Task directions ▸
Line by line, output everything from the one that contains "Mystery Themes (503, 1733)" through the end of the material below, exactly as written and with no pictures.

-- Extracted information follows --

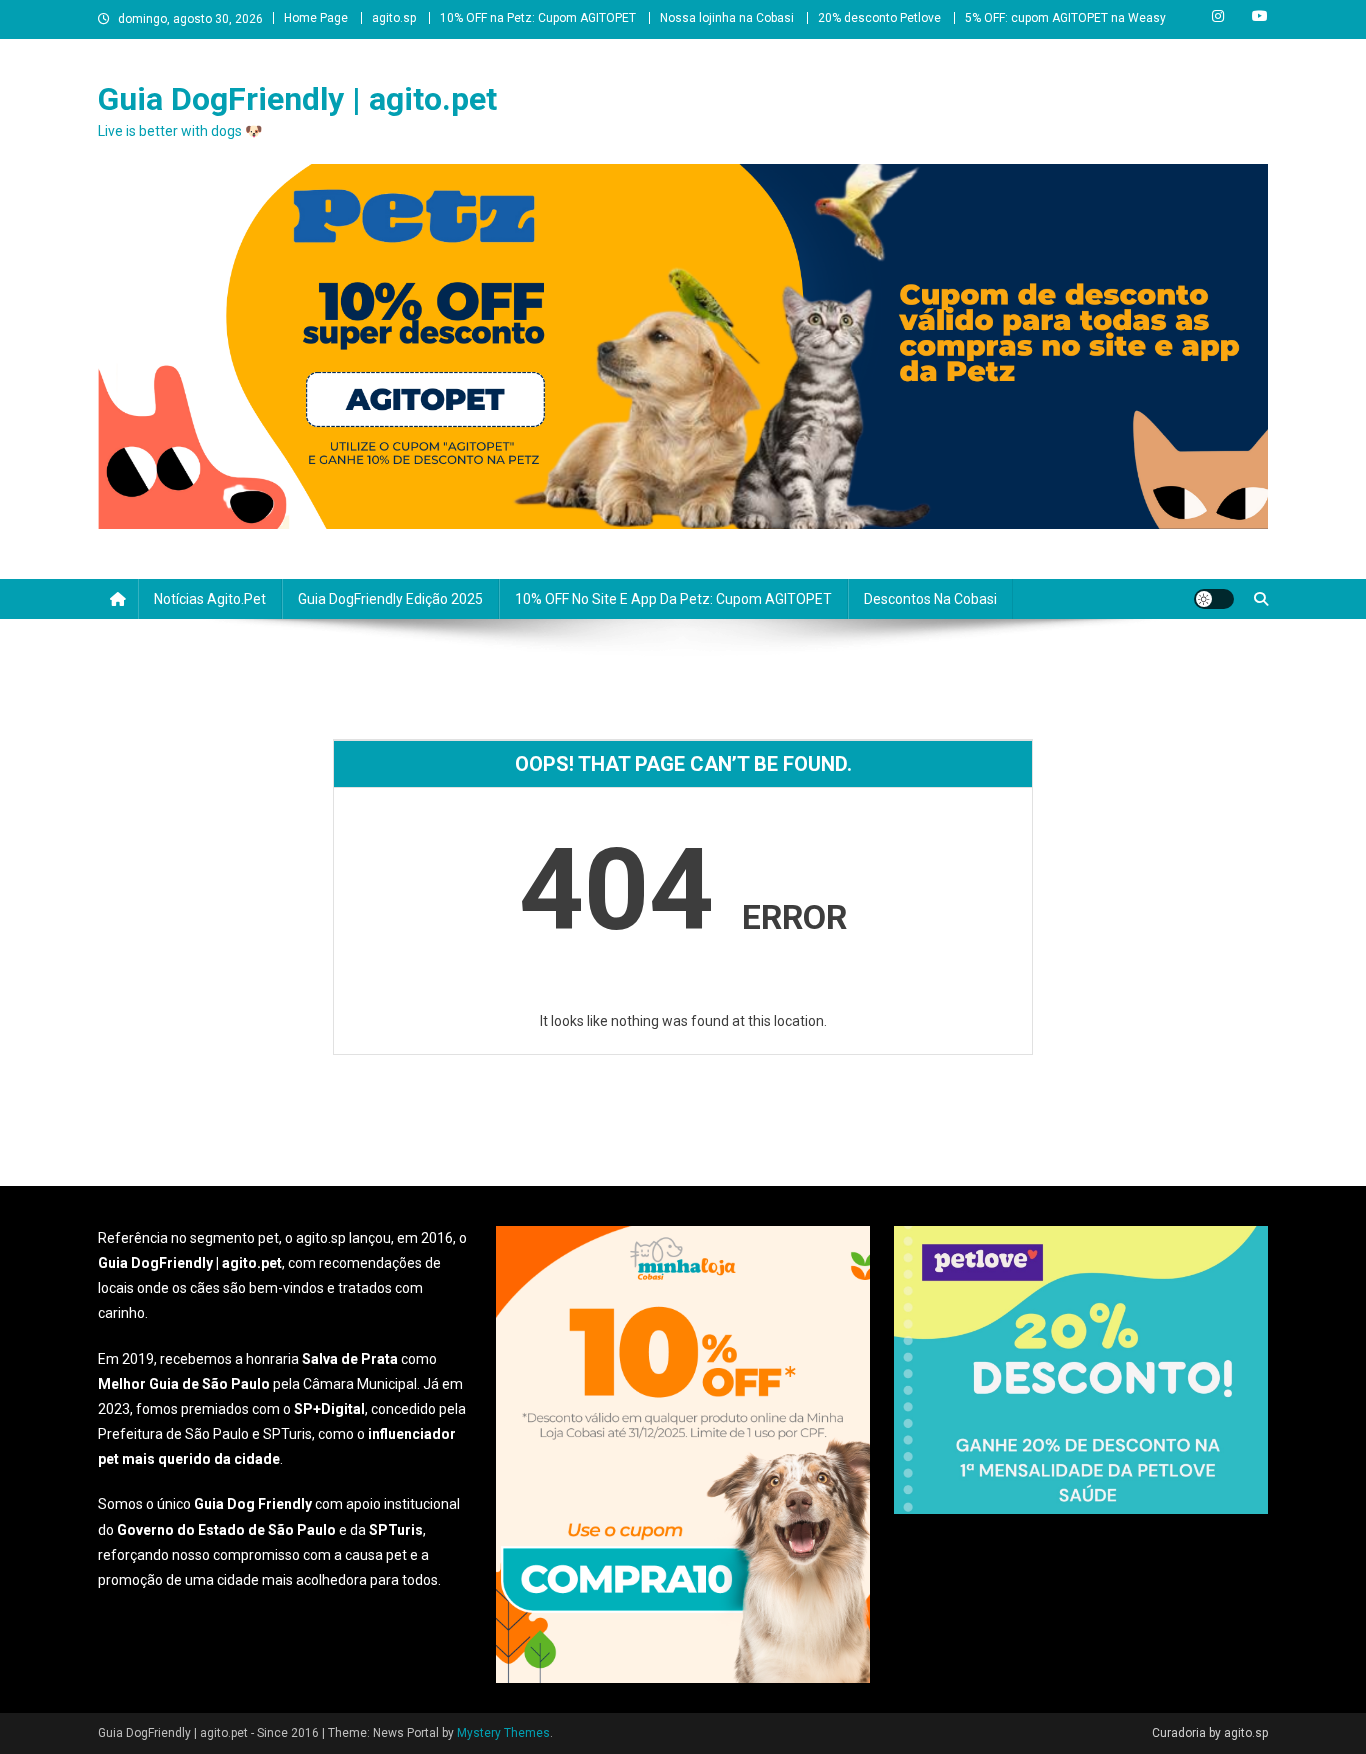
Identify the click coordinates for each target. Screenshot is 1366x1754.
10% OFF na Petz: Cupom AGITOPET (538, 18)
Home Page (316, 18)
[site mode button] (1214, 599)
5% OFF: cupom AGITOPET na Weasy (1065, 18)
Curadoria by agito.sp (1210, 1733)
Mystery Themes (503, 1733)
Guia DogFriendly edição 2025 (390, 599)
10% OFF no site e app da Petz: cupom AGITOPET (673, 599)
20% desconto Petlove (879, 18)
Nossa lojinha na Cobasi (727, 18)
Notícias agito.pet (210, 599)
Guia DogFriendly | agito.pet (297, 99)
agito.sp (394, 18)
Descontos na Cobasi (930, 599)
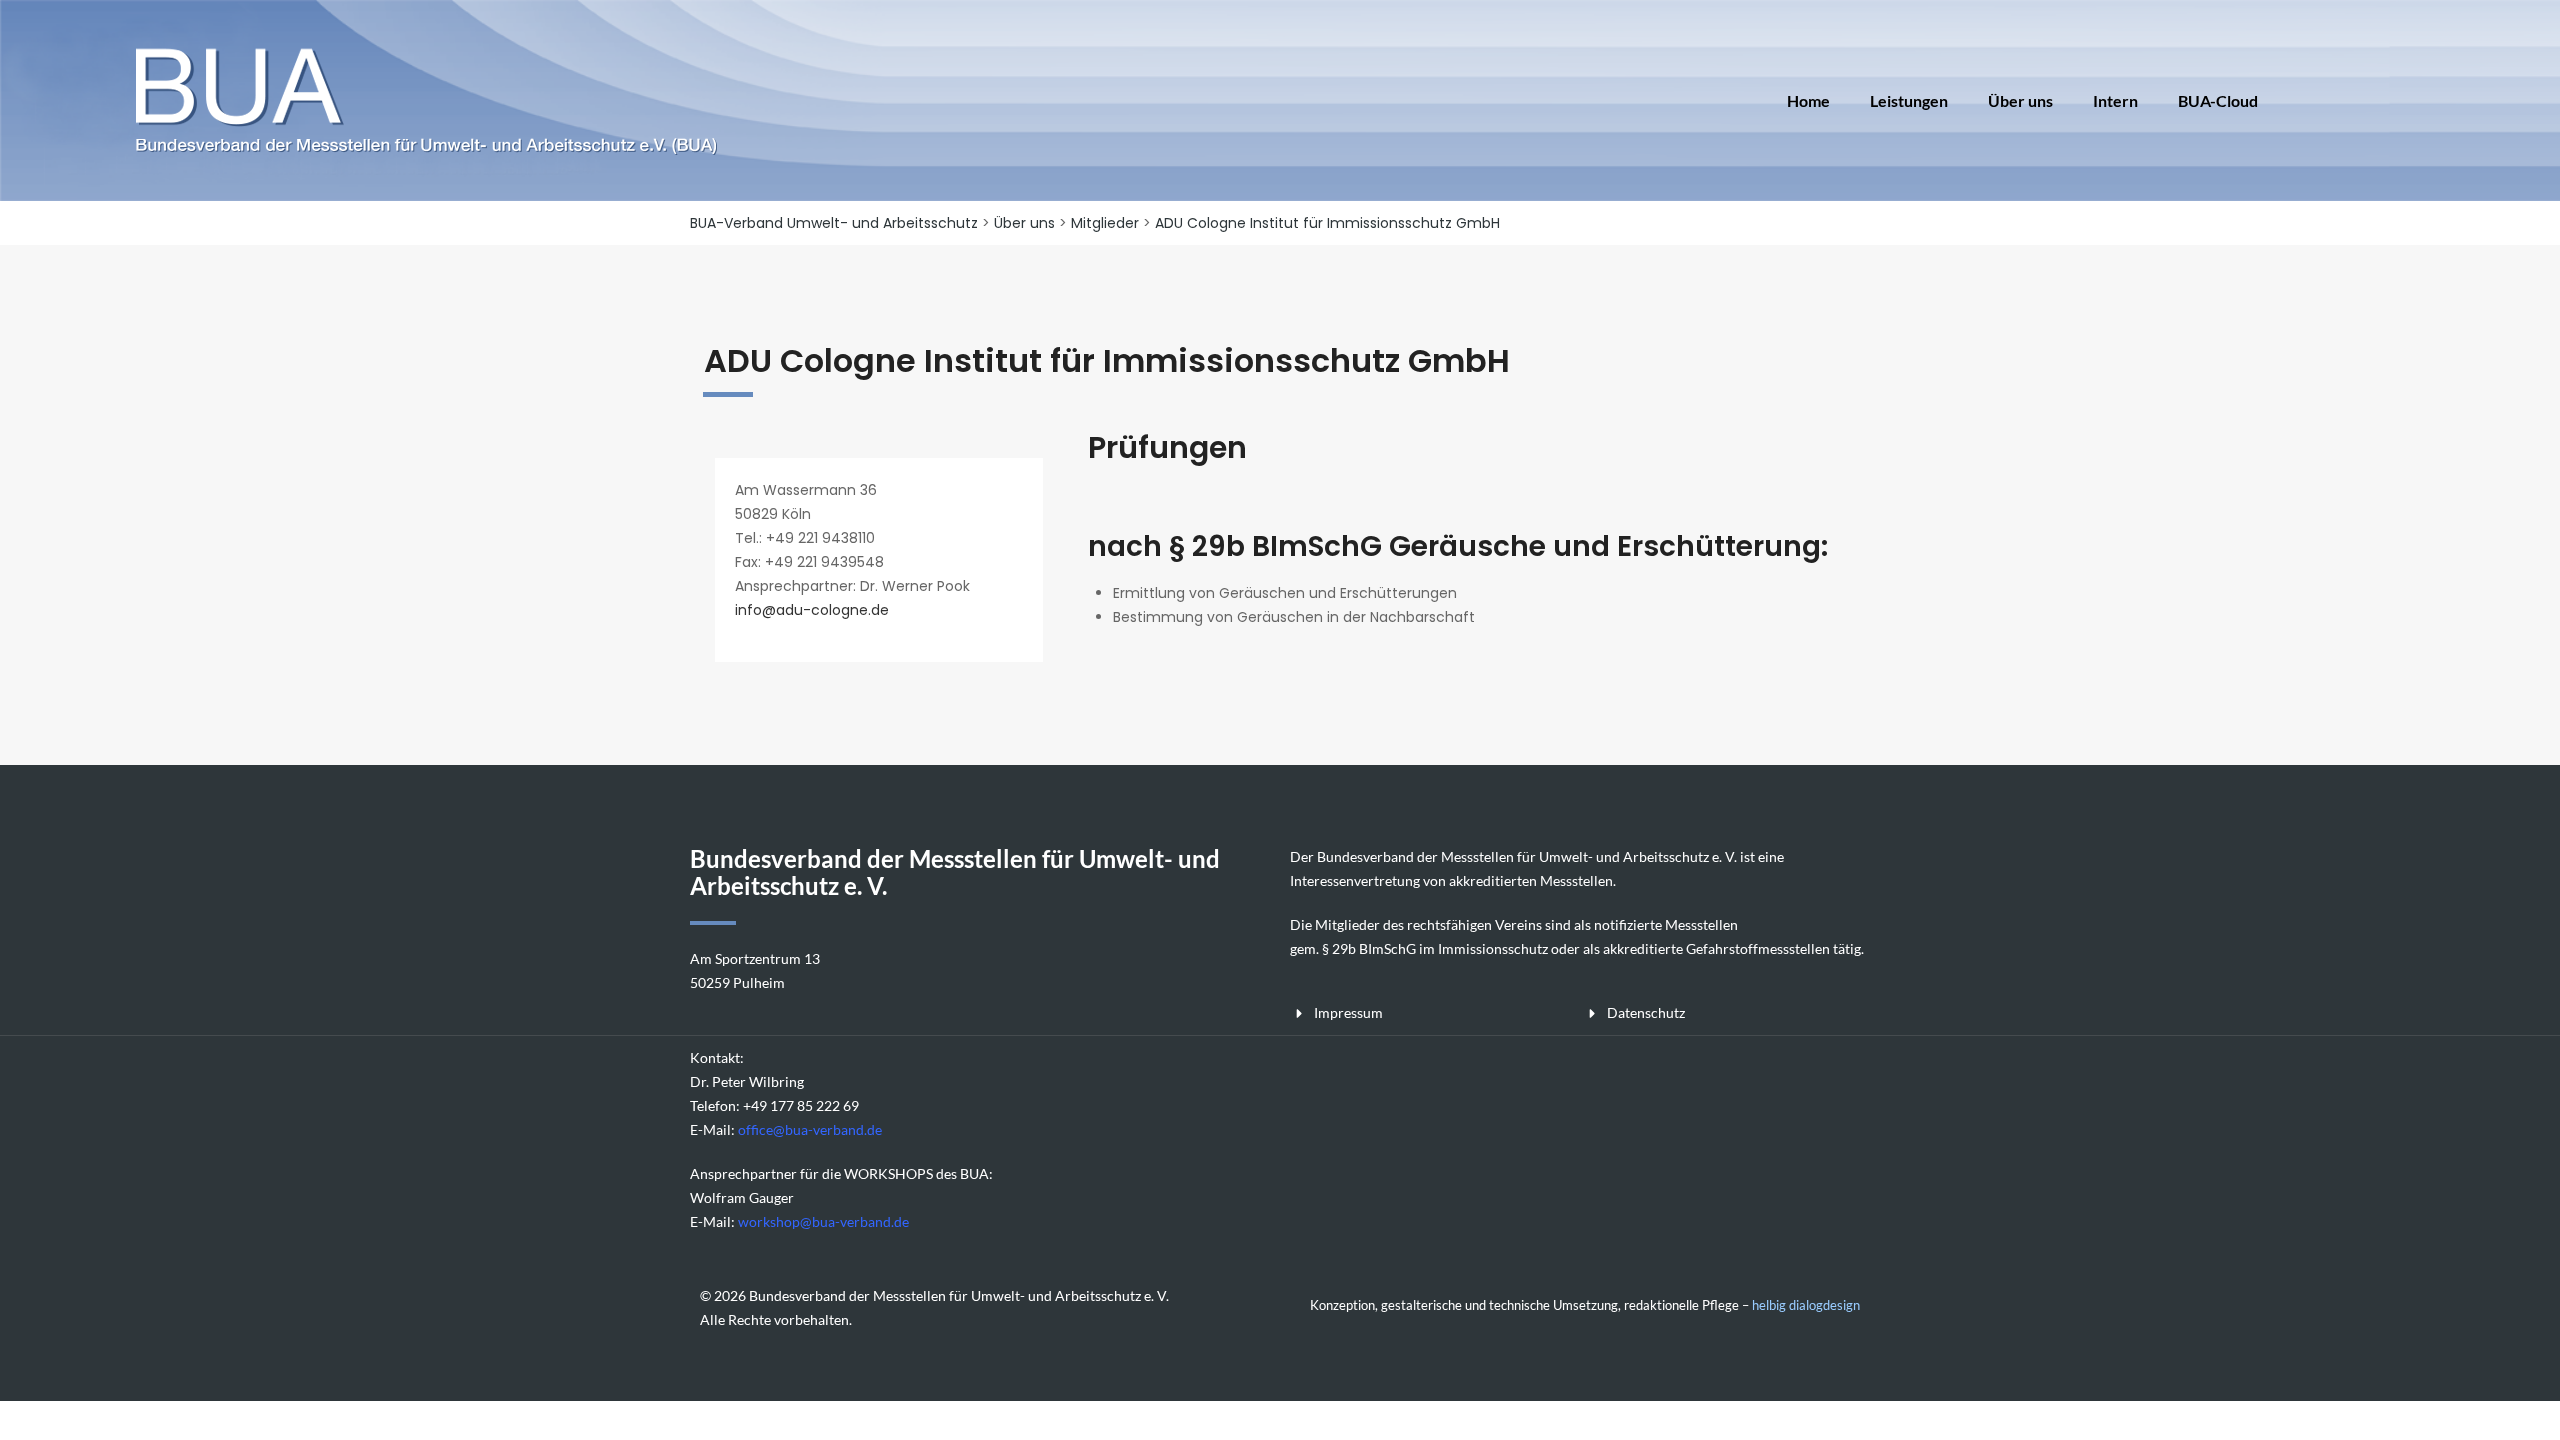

-- Extracted information concluded --

Task output ▸
Mystery Themes (503, 1733)
Guia DogFriendly edição 2025 (390, 599)
10% OFF no site e app da Petz: cupom AGITOPET (673, 599)
20% desconto Petlove (879, 18)
Nossa lojinha na Cobasi (727, 18)
Notícias agito.pet (210, 599)
Guia DogFriendly | agito.pet (297, 99)
agito.sp (394, 18)
Descontos na Cobasi (930, 599)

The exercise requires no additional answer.